### WHAT THE EXERCISE ASKS:
Only one stretch of the data below should be repeated: the lines from the line containing "Given: Click the ITEMS" through the line containing "Click the dash in 我的文件 action cell", inclusive, exactly as they are.

### EXERCISE INPUT:

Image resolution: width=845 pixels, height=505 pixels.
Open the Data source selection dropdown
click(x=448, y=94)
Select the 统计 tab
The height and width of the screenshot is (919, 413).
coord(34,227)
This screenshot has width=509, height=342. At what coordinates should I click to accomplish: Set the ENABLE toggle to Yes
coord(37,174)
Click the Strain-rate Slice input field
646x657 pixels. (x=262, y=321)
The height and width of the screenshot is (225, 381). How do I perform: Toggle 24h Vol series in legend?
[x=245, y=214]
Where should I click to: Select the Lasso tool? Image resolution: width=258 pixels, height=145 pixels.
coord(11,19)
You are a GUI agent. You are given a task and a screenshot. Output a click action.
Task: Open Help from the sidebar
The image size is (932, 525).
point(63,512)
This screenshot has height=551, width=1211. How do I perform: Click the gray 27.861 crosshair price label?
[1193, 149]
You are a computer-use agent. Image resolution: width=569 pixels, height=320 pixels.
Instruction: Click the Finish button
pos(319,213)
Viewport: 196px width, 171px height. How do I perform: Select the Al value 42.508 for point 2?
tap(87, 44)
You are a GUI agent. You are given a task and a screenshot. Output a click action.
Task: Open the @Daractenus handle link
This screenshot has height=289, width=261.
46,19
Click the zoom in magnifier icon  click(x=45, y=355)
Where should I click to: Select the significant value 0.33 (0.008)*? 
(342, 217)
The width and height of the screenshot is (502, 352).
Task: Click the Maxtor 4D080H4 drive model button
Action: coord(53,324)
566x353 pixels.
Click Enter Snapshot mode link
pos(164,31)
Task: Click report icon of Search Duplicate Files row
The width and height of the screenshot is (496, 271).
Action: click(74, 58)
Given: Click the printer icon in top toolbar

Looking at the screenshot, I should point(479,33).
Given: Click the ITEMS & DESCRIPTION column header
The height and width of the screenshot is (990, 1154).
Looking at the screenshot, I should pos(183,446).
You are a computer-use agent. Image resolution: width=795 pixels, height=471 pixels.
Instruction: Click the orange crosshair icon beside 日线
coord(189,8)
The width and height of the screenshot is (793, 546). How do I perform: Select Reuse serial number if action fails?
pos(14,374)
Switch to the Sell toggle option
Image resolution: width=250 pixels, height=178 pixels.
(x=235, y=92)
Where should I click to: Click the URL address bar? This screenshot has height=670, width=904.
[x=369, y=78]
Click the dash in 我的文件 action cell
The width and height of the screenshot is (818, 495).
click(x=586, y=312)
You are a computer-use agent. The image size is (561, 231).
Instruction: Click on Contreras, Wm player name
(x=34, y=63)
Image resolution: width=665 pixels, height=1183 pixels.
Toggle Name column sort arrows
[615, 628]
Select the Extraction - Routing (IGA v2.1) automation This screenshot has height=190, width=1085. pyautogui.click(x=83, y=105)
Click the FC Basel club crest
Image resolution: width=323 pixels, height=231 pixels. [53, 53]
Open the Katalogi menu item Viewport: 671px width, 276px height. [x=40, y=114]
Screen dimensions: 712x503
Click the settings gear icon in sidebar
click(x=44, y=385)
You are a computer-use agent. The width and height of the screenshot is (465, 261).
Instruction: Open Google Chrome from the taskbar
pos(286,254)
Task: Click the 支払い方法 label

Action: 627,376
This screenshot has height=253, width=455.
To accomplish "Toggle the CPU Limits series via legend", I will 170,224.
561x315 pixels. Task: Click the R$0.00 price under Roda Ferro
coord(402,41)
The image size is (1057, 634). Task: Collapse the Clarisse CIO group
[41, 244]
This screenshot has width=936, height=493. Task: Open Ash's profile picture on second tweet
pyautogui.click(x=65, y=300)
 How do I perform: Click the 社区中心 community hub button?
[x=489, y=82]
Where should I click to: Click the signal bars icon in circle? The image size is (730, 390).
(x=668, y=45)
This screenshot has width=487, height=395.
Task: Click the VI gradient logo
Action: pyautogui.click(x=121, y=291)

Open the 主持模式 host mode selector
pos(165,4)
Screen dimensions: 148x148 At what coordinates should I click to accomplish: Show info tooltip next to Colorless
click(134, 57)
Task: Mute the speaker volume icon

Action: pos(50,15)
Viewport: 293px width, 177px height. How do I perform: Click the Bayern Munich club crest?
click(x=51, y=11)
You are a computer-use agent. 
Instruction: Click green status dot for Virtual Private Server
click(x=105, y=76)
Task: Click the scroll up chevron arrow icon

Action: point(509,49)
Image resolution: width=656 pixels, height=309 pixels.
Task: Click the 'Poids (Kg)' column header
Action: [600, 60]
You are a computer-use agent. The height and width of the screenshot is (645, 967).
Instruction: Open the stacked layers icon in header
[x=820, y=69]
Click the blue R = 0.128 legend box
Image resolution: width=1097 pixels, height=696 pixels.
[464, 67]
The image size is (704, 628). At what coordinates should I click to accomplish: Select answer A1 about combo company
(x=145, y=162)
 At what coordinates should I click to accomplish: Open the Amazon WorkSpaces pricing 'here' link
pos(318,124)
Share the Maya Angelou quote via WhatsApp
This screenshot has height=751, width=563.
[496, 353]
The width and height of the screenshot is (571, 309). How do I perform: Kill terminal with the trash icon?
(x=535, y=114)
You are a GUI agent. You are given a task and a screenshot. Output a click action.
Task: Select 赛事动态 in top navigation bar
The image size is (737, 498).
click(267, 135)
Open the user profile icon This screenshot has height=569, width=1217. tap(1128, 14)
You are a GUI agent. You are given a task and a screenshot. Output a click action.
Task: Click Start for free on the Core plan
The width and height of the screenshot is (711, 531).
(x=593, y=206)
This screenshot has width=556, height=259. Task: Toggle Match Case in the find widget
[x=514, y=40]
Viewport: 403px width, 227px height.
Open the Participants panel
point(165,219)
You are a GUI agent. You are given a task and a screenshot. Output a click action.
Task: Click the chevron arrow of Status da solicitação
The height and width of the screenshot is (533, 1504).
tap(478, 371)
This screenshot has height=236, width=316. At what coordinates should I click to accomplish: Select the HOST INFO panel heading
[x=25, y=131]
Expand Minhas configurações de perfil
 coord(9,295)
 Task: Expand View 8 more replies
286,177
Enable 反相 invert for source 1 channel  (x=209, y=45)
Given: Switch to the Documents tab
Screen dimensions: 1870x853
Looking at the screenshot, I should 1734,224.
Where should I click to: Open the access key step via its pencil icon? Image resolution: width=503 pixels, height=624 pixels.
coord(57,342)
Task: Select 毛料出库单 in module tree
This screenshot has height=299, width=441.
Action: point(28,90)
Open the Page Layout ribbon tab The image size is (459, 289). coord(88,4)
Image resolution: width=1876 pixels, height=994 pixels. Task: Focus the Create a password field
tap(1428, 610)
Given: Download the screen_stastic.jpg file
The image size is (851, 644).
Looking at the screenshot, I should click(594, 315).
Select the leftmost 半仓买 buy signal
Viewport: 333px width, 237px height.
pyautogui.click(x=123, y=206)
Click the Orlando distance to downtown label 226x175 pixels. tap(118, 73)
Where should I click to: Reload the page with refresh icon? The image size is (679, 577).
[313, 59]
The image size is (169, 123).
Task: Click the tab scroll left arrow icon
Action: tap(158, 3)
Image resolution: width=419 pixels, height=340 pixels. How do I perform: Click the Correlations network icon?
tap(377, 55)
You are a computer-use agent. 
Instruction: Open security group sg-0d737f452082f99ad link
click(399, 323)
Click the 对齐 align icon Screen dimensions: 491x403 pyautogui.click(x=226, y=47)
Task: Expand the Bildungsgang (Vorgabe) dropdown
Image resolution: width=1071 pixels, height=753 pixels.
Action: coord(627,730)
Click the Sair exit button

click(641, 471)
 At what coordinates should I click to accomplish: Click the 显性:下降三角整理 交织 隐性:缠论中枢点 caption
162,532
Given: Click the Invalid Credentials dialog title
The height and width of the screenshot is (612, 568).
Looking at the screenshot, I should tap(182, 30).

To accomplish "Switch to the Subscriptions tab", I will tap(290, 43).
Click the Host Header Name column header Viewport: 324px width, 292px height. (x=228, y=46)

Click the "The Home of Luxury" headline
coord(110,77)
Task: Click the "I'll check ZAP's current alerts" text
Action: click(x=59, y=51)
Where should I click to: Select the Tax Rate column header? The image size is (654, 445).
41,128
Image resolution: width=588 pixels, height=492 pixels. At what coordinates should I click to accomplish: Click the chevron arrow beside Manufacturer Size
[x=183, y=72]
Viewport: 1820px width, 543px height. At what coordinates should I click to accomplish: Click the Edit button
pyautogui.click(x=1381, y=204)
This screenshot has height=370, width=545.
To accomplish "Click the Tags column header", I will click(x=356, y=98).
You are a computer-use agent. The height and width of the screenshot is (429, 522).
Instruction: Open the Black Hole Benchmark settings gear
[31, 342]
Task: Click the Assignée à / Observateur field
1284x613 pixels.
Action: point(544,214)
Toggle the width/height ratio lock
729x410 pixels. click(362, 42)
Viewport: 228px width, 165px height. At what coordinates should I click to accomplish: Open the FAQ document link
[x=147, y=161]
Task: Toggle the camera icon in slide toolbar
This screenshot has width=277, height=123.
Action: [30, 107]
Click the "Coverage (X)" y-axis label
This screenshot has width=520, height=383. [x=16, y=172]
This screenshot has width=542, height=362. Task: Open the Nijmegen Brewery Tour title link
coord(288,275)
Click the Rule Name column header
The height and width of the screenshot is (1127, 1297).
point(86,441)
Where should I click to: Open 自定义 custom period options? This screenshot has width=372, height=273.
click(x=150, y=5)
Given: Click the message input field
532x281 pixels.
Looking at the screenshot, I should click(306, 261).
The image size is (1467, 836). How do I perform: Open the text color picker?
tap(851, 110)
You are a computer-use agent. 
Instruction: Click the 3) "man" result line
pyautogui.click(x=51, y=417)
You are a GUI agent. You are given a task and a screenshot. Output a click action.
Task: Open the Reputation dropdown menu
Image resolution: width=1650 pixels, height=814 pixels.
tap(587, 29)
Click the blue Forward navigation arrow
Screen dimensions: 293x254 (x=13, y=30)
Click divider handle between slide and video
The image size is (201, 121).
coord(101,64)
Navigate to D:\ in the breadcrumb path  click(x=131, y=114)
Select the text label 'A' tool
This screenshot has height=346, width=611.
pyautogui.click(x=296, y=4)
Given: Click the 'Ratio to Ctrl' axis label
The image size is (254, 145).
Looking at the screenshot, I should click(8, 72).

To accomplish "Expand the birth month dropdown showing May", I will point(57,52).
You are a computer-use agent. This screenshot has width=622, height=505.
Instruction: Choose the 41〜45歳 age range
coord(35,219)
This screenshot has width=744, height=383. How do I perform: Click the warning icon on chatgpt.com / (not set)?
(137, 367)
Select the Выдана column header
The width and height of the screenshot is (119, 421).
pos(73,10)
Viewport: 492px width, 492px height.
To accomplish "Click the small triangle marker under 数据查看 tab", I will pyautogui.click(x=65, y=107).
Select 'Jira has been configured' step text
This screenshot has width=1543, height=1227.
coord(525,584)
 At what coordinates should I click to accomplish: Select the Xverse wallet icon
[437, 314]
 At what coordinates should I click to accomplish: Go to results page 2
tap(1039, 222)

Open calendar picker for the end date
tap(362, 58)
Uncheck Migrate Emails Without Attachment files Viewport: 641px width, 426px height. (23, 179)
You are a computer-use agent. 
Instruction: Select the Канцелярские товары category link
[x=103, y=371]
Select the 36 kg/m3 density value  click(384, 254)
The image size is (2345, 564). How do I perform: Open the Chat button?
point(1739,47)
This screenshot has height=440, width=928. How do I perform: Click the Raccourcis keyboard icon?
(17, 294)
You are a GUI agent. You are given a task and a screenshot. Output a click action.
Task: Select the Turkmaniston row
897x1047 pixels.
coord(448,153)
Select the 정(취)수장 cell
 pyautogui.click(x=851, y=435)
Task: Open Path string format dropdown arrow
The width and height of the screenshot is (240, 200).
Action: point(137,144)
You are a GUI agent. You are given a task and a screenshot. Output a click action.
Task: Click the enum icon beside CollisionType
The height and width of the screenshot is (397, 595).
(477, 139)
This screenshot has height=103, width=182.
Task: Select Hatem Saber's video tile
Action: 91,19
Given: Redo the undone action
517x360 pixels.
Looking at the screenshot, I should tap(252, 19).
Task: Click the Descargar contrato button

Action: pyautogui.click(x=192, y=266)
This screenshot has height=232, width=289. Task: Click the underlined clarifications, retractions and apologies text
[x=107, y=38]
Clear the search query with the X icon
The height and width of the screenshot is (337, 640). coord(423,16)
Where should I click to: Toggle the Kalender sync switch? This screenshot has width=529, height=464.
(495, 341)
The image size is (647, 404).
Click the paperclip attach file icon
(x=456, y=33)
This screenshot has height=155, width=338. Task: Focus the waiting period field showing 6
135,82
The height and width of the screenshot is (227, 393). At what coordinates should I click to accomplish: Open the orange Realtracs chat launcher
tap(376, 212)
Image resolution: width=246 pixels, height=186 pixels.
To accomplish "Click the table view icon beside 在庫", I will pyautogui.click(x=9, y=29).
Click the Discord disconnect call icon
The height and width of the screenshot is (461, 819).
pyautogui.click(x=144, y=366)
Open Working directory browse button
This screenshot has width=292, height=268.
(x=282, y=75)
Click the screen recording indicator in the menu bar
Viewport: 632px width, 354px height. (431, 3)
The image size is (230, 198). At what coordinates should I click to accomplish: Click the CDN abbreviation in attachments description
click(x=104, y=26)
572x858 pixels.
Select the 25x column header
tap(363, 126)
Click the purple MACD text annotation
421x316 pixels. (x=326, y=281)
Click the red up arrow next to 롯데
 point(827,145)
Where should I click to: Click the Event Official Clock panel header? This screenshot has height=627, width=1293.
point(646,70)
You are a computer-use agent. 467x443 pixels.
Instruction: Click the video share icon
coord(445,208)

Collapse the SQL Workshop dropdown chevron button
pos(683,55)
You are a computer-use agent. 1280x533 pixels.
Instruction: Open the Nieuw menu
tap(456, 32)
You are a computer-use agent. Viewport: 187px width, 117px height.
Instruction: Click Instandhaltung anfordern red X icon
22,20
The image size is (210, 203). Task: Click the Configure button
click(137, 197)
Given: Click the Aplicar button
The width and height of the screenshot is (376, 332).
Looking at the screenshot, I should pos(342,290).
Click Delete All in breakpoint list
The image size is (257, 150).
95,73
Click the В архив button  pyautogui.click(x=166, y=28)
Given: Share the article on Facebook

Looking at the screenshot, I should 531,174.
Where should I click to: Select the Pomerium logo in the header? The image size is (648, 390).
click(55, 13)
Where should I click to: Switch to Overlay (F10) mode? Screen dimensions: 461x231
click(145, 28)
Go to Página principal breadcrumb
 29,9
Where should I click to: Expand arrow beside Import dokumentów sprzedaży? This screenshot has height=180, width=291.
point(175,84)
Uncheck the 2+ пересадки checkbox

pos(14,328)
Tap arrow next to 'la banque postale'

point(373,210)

### TASK ANSWER:
Given: Click the ITEMS & DESCRIPTION column header
The height and width of the screenshot is (990, 1154).
Looking at the screenshot, I should pos(183,446).
You are a computer-use agent. Image resolution: width=795 pixels, height=471 pixels.
Instruction: Click the orange crosshair icon beside 日线
coord(189,8)
The width and height of the screenshot is (793, 546). How do I perform: Select Reuse serial number if action fails?
pos(14,374)
Switch to the Sell toggle option
Image resolution: width=250 pixels, height=178 pixels.
(x=235, y=92)
Where should I click to: Click the URL address bar? This screenshot has height=670, width=904.
[x=369, y=78]
Click the dash in 我的文件 action cell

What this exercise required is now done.